It's important to know if this is a regression in some newer version, or it was always there. If this is a new bug we might need to consider an announcement.
Can someone take a look if the bug was introduced recently (introduced in one of the patch versions) or is an old one (tracing back to before v3.4)?
Obviously this isn't a regression. It's an old issue. Also updated my above comment.
This should be pretty common, delete operations are pretty frequent, for example pods are immutable resource, meaning they are frequently created and then deleted and never resurrected.
Pls see updated section "Impact" above. added and the delete operation is the last operation for the key
It's once every 5 minutes, ask anyone if they want to build a distributed system that makes a mistake every 5 minutes.
I think that the only saving grace is that this requires a slow watch that is reading events from before compaction window.
- 5 minutes isn't frequent as compare to watch delay.
- If you read the reproducing steps in my above comment, there is also very low possibility to see this issue on first watch response.
Can someone take a look if the bug was introduced recently (introduced in one of the patch versions) or is an old one (tracing back to before v3.4)?
Following the clear manual etcdctl reproduce steps provided by @ahrtr I reproduced the issue on v3.4.0 so it looks like this has been present for at least ~5 years.
Thanks, @jmhbnz, for confirming this on v3.4.0!
I appreciate everyone's insights so far. To clarify my earlier question, it's sometimes valuable to confirm even seemingly obvious details, just to ensure we're all on the same page and can make the most informed decisions going forward.
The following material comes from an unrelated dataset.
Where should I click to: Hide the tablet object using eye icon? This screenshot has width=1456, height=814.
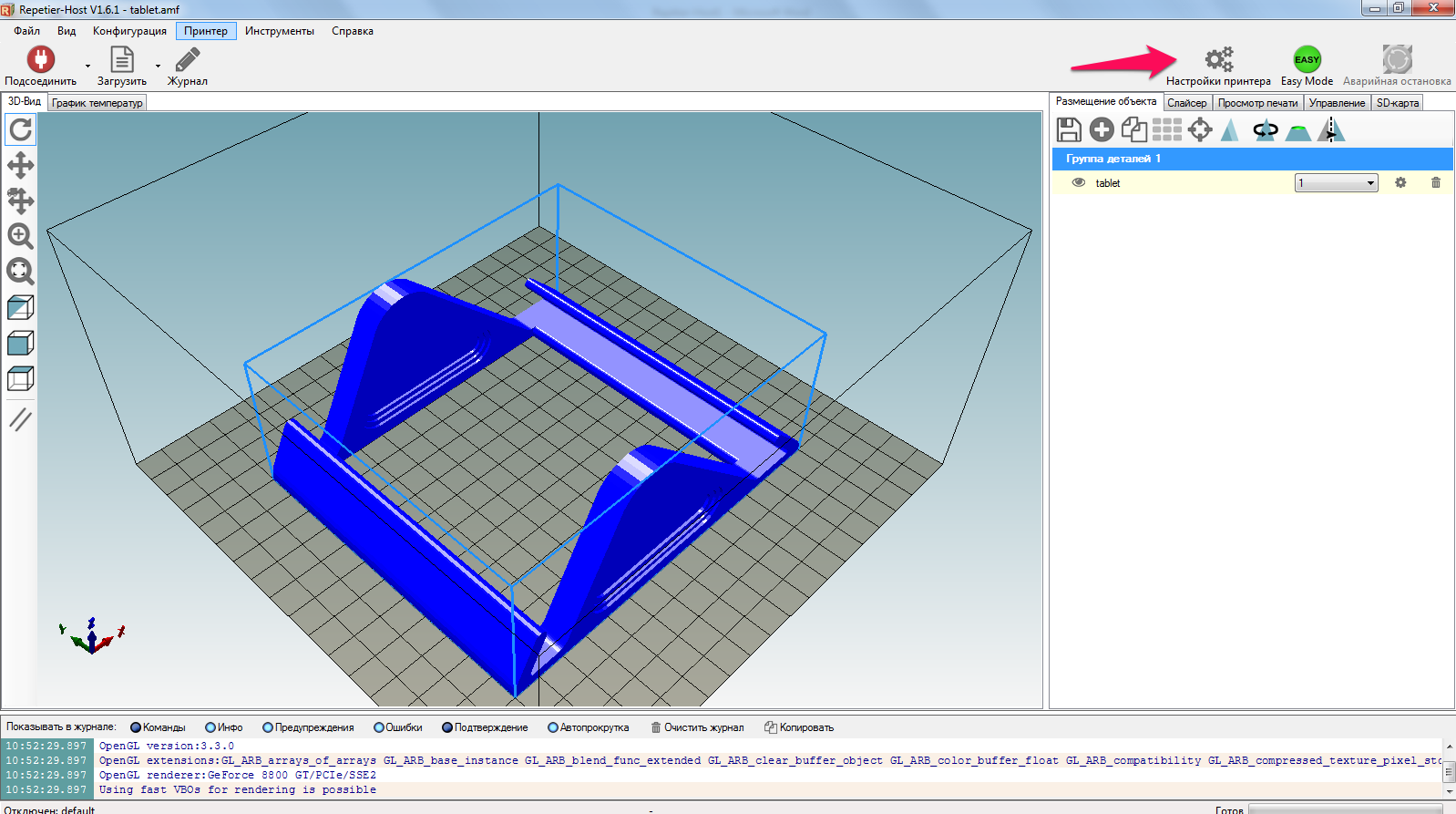tap(1079, 182)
Now that we know this isn't a recent regression, we can focus on understanding the underlying cause and potential solutions.
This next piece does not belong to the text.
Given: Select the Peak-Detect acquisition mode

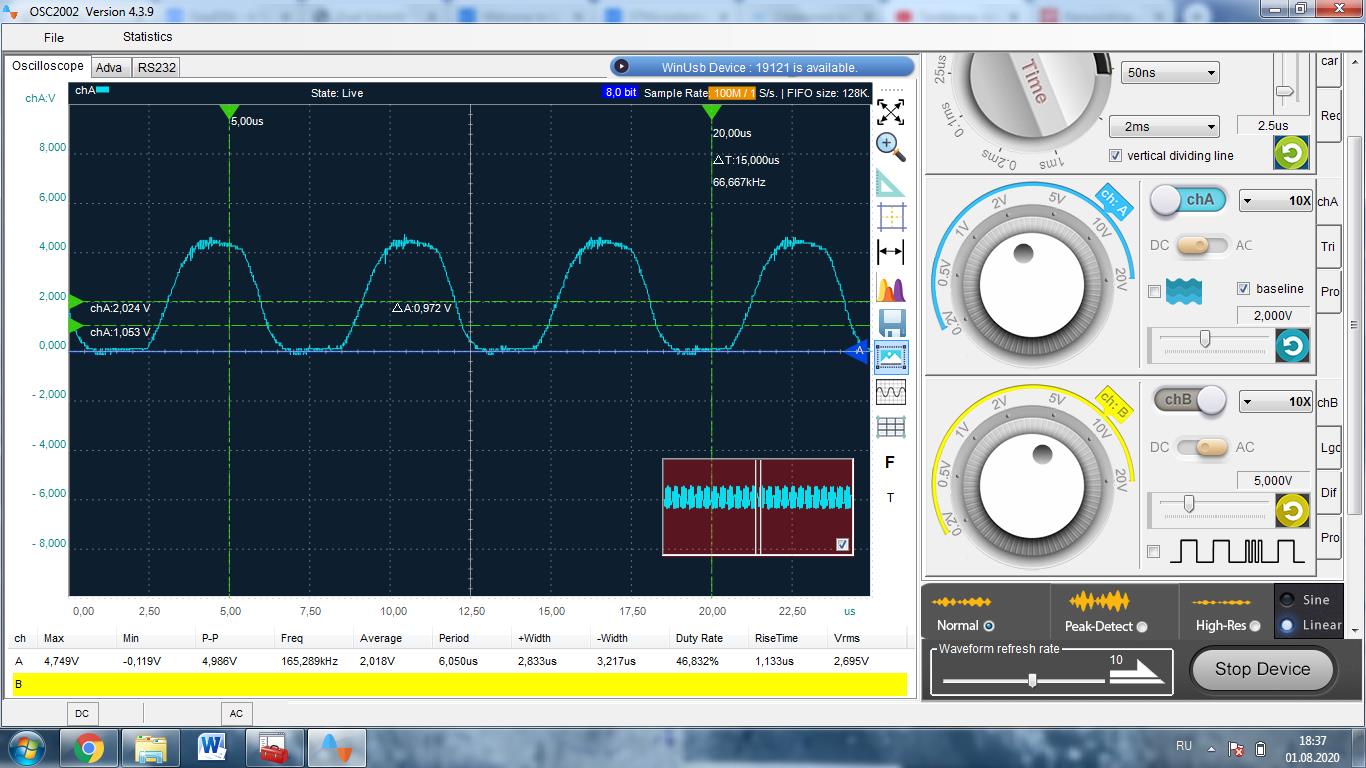Looking at the screenshot, I should point(1141,627).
Just had a quick talk with @serathius , we need to clearly define the behaviour of compaction, and also the impact on watch, Please anyone feel free to comment in https://docs.google.com/document/d/1APJE38DxENsRLLVapRz1CQ6UD4-uYaFutO12Y01VcNw/edit
Eventually we need to document the behaviour in etcd's official document
Can someone take a look if the bug was introduced recently (introduced in one of the patch versions) or is an old one (tracing back to before v3.4)?
Following the clear manual
etcdctlreproduce steps provided by @ahrtr I reproduced the issue onv3.4.0so it looks like this has been present for at least ~5 years.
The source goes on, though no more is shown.